なっこ

ホテルデルーナのなっこのレビュー・感想・評価

ホテルデルーナ(2019年製作のドラマ)
3.1
この世とあの世の間にあり、彷徨える魂だけが留まれる場所、ホテルデルーナ。
ソウルの繁華街にあり、生きている人には見えない。お客様は幽霊だけ。

千年以上前からホテルの主を務めるのは、美しいが気難しい社長チャン・マンウォル。ある日マンウォルは、ホテルデルーナに迷い込んできた男を、息子を引き渡すことを条件に見逃してやる。
それから20年後、優秀な若きホテルマン、ク・チャンソンの元にデルーナから入社の知らせが。チャンソンこそが、昔助けた男の息子だった。

この世とあの世の間で、死んだ姿そのままでやってくるところは、「死役所」と一緒。でも、韓国と日本では文化的背景がやはり違うので、死神や麻姑神など変わった神様も登場してくる。三途の川もトンネルに車だし、まとめてバスに乗ってくこともある。その先は少しずつ今世の記憶が薄れていく橋を死者は歩いて渡って行かなきゃならない、その長さは49日。まぁ私のあの世へのイメージも落語を元にした絵本「じごくのそうべえ」とかだし、そう大きくは変わらないのかもしれない。

旅立つ前に立ち寄れる場所があるというのは、良い気がする。でも、それはあの世とこの世、どちらにとって都合が良いか、というと、やはり未練があるこちらの方の人間の考えが作り出したものなのかなと思う。恨みを晴らしたり、伝えられなかったことを伝えたり、やり残した作品を仕上げたり、確かに、そんなサービスをしてくれるホテルがあったなら最高だ。死んでみないとそんなホテルがあるのかどうかさえ分からないのも残念だが

マンウォルが月の宿に留まることになった理由は悲しい運命だけど、その積年の恨みをスッパリ消し去るほどのク・チャンソンの愛がなかなか説得力があって素敵だった。
貪欲で着飾ることが好きで食道楽で酒豪。そんな彼女に振り回される主人公が可愛い。見ててちょっと意地悪したくなるような可愛さ。最初は振り回されっぱなしだし、頼りないのにだんだん自分の弱さを盾に堂々と僕を守ってよ、とか言っちゃう感じがたまらない。総支配人として仕事も出来るし、一流ホテルマンとしての物腰も完璧。スーツがよく似合う。

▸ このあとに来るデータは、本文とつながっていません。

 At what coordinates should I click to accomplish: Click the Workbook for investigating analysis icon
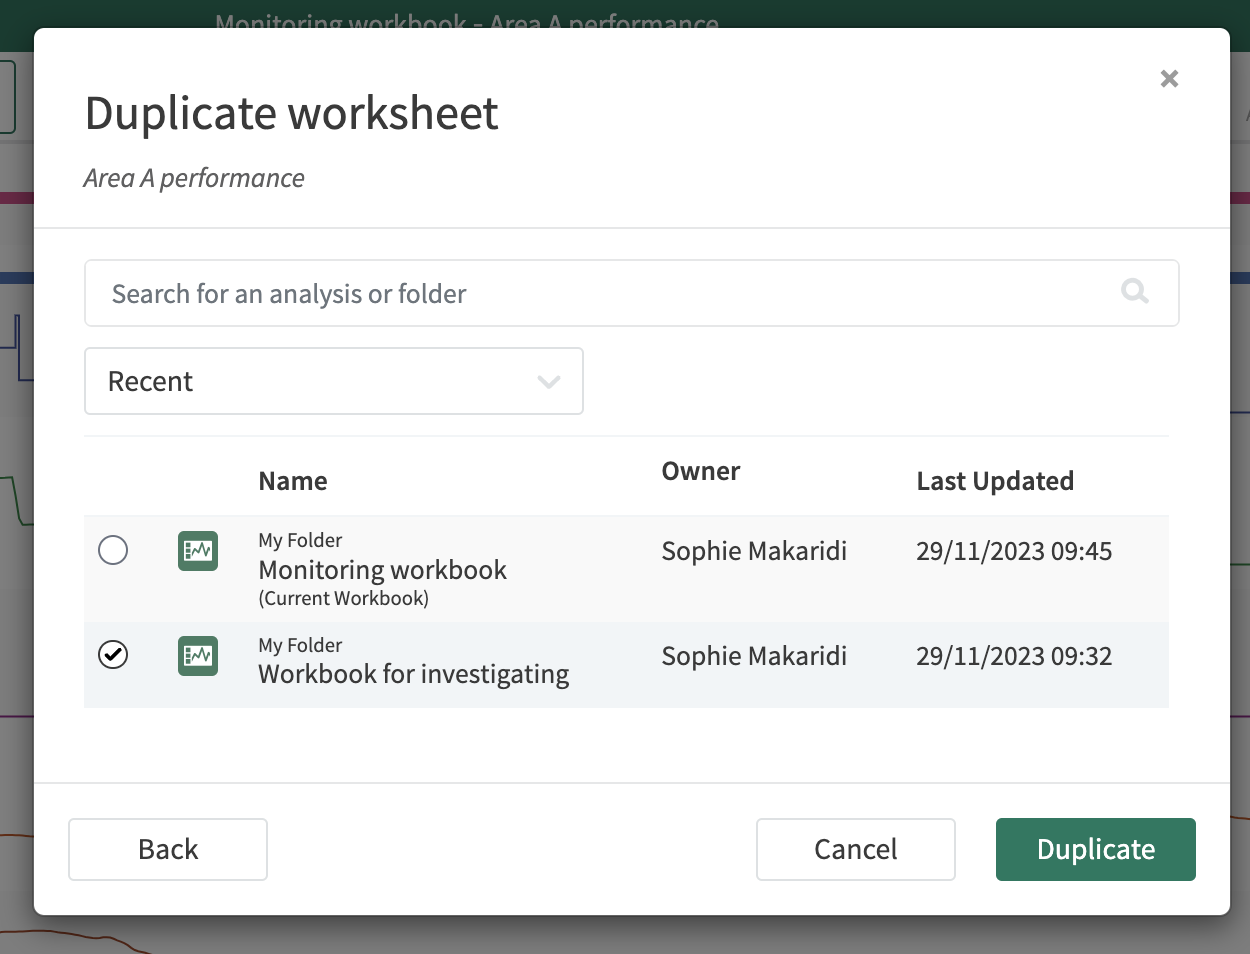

若くてセクシー。こんな部下がいたら仕事にならない、ずっと見つめてしまいそう…なんて思うのは私だけじゃないはず…そんな理想的な年下男子を見事に演じたヨ・ジング。素もあんな感じなんじゃないかなとか夢見ちゃうな。

ファンタジーな設定は、一緒に居られる限られた時間だとかが余命モノと同じで、死によって分かれなければならない運命がふたりの愛をよりいっそう濃密で切ないものにする。魂の行方が消滅か来世か選べる、というのもちょっと不思議な感覚。そういう現代を生きている人たちの死生観も垣間見えるのが面白い。トッケビの時もちょっと思ったけれど、神は市井の人々に色々細工をするけれど、人間の意志によって最終的な未来は決まる、というような運命論が働いているようにも見えた。感覚的にそれは分かる気がする。怨みを抱えたままでいるのに、子孫には平凡な生活を望むのもなんだか分かる。平々凡々な自分の生活も、そう願っていまがあるのもしれない。ドラマチックな人生も憧れるけれどドロドロしないで平穏無事でいられるのも幸せなのかもしれないと。

個人的には麻姑神の考えをどう捉えてよいか分からない場面もあって、道教に神さまがいるなんてことも知らなかったので、東アジア圏の神さまや神話や昔話なんかも知りたくなった。ラストは個人的には納得出来る、美しい終わり方だったと思う。そして、強く自分の足で選んだ道を歩くヒロイン像はとても好きでした。